化学ライゲーションには様々な技術がある。無保護ペプチドの化学選択的反応のための最も実用的かつ頑強な方法はネイティブケミカルライゲーションである。
ネイティブケミカルライゲーションは、タンパク質の全合成への古典的な有機合成化学的アプローチの制限を克服し、タンパク質分子の簡単な全合成あるいは半合成を可能としている。
元々の化学ライゲーション法はライゲーション部位での非天然型結合の形成を含んでいた。その後、ネイティブケミカルライゲーションが開発された。ネイティブケミカルライゲーションでは、無保護ペプチド-チオエステルがCys-ペプチドと反応し、ライゲーション部位に自然なアミド結合(ペプチド結合)を持つライゲーション生成物を与える。この方法では、最初のチオエステルで繋がれたライゲーション中間体が転位してアミド結合を形成する。
ネイティブケミカルライゲーションでは、ライゲーション部位にシステイン残基が存在する必要がある。補助基を除去するために用いられる手法によって、場合によってはネイティブケミカルライゲーションの適用範囲を広げることが可能となる。例えば、ライゲーションの後に脱硫化を行うことでシステインをアラニンに変換できる。
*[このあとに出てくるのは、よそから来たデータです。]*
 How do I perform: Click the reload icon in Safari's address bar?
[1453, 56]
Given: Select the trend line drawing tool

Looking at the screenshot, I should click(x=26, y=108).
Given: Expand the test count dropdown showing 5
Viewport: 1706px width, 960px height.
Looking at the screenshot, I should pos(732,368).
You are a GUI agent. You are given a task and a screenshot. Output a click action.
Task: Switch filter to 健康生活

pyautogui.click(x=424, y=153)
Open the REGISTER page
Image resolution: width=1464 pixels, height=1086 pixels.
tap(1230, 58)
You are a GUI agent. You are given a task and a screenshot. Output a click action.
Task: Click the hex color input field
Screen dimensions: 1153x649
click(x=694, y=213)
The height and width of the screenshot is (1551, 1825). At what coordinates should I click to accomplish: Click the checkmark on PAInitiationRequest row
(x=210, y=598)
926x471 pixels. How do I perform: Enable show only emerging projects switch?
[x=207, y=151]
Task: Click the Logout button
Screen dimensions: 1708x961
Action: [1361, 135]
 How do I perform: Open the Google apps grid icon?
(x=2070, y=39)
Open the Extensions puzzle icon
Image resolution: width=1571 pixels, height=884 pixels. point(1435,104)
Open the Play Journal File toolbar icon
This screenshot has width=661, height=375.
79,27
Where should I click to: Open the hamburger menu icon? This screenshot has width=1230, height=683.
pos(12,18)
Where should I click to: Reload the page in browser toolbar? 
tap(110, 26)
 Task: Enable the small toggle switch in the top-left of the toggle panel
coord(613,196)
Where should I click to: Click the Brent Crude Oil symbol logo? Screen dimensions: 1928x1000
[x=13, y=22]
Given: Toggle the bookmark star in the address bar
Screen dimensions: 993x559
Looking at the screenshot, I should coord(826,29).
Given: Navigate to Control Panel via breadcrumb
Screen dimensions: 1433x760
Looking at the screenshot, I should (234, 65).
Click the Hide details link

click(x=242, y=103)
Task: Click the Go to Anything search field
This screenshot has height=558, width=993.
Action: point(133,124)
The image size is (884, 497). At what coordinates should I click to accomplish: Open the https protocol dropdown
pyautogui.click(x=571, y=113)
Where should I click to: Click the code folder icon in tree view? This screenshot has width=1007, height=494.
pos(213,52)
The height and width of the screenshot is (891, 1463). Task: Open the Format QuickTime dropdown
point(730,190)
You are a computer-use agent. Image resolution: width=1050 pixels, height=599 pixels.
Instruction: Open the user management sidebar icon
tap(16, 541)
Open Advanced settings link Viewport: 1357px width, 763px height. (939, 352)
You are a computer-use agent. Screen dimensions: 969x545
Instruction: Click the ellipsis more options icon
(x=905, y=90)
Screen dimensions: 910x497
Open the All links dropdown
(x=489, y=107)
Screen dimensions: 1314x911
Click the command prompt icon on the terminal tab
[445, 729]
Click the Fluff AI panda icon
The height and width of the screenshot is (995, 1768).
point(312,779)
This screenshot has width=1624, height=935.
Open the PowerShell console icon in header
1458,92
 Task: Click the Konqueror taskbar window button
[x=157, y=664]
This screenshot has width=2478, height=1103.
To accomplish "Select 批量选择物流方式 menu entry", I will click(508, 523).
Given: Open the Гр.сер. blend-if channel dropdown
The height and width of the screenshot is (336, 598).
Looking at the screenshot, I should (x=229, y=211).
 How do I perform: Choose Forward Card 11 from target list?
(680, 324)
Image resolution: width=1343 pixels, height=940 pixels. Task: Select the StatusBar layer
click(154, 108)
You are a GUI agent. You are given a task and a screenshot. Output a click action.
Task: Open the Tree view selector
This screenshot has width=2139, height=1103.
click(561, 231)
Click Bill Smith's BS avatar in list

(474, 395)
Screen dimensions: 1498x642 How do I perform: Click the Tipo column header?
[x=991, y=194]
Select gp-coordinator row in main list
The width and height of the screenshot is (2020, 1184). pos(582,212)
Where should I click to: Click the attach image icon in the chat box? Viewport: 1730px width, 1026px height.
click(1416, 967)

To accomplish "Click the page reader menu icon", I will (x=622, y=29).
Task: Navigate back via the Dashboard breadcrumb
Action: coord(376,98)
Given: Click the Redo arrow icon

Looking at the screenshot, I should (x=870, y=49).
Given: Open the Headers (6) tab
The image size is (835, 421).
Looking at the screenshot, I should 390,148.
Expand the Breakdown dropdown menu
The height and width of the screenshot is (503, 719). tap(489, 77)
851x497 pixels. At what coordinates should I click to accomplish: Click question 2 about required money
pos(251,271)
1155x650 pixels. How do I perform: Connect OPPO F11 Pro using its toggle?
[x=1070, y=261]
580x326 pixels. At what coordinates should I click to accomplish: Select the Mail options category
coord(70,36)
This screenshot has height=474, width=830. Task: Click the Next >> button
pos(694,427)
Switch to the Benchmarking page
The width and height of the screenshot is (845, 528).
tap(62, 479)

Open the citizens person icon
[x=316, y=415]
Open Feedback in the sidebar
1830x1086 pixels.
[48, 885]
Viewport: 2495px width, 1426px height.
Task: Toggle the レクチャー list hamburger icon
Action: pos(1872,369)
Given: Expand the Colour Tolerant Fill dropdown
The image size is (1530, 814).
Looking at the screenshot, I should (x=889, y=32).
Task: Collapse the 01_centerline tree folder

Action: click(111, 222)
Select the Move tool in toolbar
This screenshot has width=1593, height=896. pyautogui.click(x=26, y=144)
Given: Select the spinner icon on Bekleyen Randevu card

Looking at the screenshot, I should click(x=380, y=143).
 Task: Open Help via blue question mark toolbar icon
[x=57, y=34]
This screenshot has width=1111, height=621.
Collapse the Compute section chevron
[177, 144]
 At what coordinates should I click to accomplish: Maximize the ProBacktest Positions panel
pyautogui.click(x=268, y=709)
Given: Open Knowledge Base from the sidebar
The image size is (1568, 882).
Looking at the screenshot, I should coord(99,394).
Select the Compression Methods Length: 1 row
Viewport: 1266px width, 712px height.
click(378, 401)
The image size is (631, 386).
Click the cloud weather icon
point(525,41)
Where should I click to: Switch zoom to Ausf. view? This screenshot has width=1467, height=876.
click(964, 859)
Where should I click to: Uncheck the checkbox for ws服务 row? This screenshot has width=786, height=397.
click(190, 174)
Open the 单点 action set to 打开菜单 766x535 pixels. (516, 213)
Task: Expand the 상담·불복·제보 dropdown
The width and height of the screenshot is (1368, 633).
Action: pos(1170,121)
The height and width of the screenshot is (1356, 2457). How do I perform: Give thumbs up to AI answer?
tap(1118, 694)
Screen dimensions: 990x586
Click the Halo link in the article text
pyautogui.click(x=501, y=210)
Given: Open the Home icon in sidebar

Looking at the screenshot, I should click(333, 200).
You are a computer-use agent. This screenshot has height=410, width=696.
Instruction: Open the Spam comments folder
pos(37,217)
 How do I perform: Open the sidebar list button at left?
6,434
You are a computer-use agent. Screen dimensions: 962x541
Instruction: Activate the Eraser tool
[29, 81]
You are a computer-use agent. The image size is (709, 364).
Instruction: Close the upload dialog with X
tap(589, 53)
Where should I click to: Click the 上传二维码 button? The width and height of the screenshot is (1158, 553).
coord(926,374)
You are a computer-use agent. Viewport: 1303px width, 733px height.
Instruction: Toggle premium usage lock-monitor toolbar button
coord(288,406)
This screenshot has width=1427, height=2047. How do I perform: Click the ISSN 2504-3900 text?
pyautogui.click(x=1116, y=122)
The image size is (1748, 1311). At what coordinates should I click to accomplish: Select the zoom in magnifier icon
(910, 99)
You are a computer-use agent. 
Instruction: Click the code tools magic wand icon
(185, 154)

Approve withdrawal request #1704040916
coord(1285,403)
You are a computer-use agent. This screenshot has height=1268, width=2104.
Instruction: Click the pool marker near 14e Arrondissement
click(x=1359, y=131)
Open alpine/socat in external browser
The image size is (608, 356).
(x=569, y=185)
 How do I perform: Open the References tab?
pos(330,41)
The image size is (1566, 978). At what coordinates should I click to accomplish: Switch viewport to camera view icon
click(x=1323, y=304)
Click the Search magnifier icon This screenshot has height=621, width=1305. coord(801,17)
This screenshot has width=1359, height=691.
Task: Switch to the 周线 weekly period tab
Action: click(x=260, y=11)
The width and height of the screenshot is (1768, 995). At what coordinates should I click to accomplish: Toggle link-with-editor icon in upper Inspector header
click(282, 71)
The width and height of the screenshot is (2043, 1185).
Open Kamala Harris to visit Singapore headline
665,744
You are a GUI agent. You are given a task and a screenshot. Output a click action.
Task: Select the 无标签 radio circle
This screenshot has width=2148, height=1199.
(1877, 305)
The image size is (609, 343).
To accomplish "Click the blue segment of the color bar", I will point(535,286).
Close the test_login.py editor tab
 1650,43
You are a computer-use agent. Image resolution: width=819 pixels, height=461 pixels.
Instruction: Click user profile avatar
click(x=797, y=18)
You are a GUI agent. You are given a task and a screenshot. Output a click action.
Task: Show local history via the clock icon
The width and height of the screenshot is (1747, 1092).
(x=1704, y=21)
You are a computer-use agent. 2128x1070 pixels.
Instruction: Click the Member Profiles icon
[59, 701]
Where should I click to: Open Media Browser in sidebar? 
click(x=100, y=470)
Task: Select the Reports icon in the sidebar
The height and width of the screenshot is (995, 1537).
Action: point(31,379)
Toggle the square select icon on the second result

天然に存在するインテインを生かすことによって、組み換えポリペプチドC末端チオエステルを調製することが可能である。これによって、大きな組み換えタンパク質由来のチオエステルをネイティブケミカルライゲーションに用いることが可能になる。
組み換えチオエステルは、N末端にシステインを持つ合成ペプチドとライゲーションすることができる。組み換えC末端チオエステルを用いるこの種のネイティブケミカルライゲーションは発現タンパク質ライゲーションと呼ばれている。組み換え発現は、ネイティブケミカルライゲーションで使うためにCys-ポリペプチドを得るためにも使うこともできる。
200-年に初めて報告されたシュタウディンガー・ライゲーションは、原理上は末端アミノ酸に依らないペプチド断片のライゲーションを可能とする。この手法はシュタウディンガー反応に基づいている。シュタウディンガー・ライゲーションは現在も開発が続いており、まだ広くは使用されていない。